▽
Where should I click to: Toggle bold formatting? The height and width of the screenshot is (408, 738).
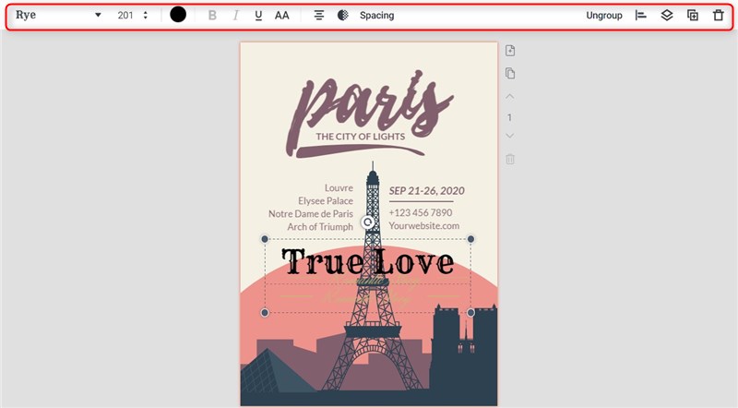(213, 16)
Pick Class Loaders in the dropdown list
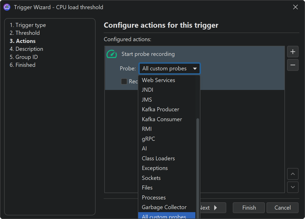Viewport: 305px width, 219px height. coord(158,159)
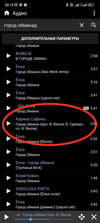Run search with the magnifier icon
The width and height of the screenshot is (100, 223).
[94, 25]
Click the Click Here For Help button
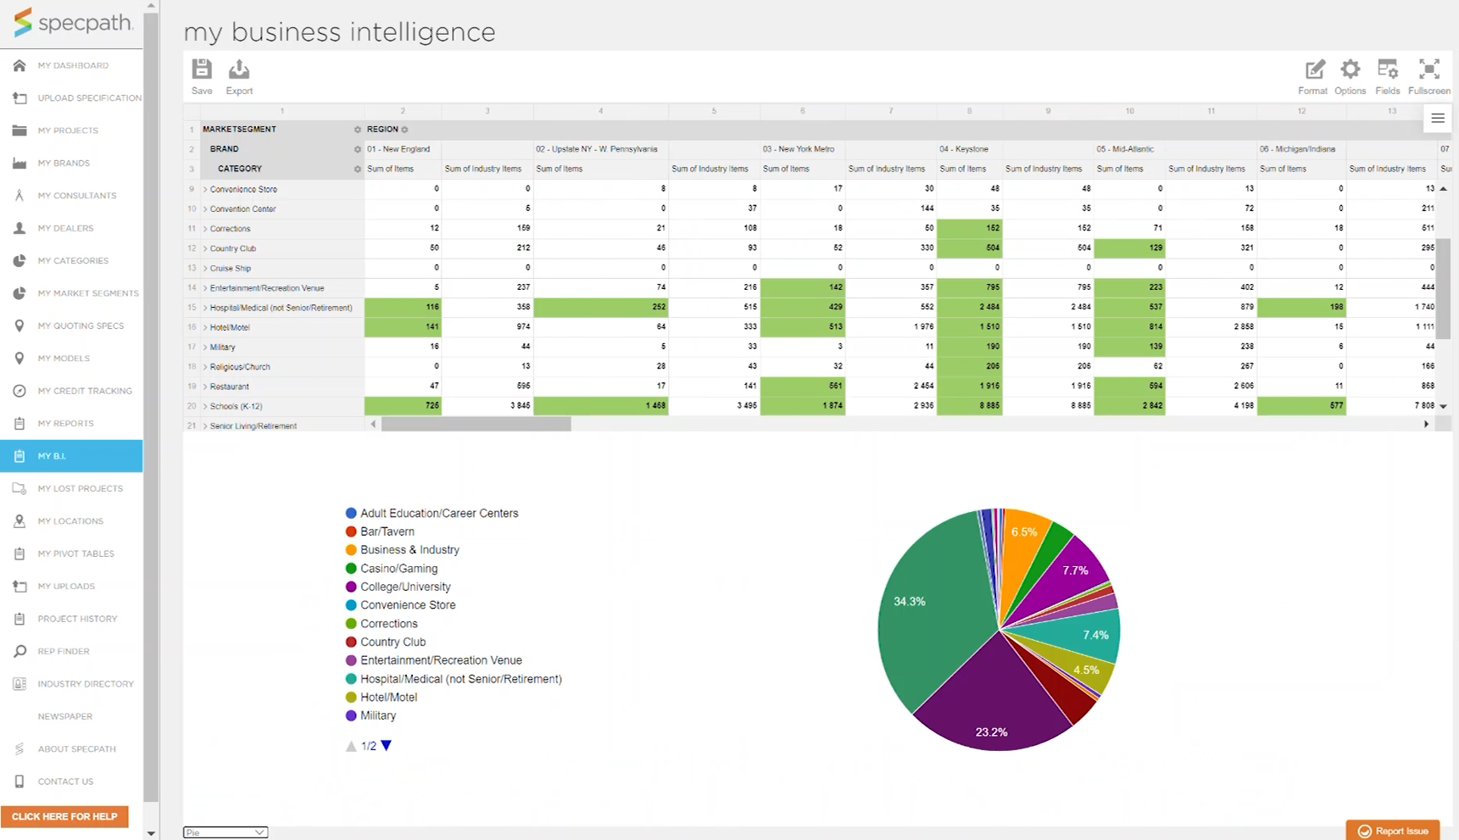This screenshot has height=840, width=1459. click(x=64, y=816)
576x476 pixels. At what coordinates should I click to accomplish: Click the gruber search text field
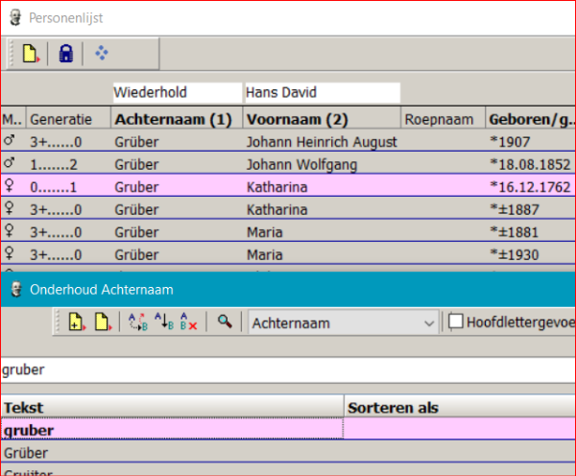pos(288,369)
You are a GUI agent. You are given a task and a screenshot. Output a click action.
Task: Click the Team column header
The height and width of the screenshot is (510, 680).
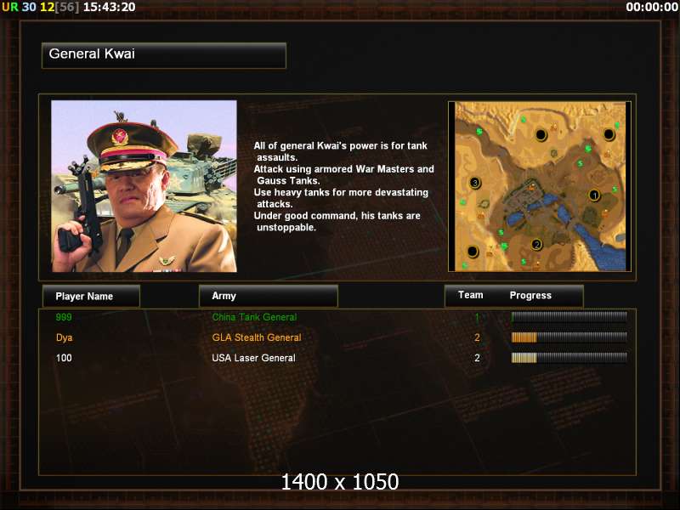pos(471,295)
△
### What you will do
Skipping every picture, reproduce the records word for word.

### Solution
Where should I click to: Toggle bold formatting? The height and width of the screenshot is (408, 738).
(213, 16)
Pick Class Loaders in the dropdown list
Viewport: 305px width, 219px height. coord(158,159)
Run search with the magnifier icon
The width and height of the screenshot is (100, 223).
[94, 25]
Click the Click Here For Help button
This screenshot has height=840, width=1459. click(x=64, y=816)
576x476 pixels. At what coordinates should I click to accomplish: Click the gruber search text field
pos(288,369)
You are a GUI agent. You are given a task and a screenshot. Output a click action.
Task: Click the Team column header
The height and width of the screenshot is (510, 680).
pos(471,295)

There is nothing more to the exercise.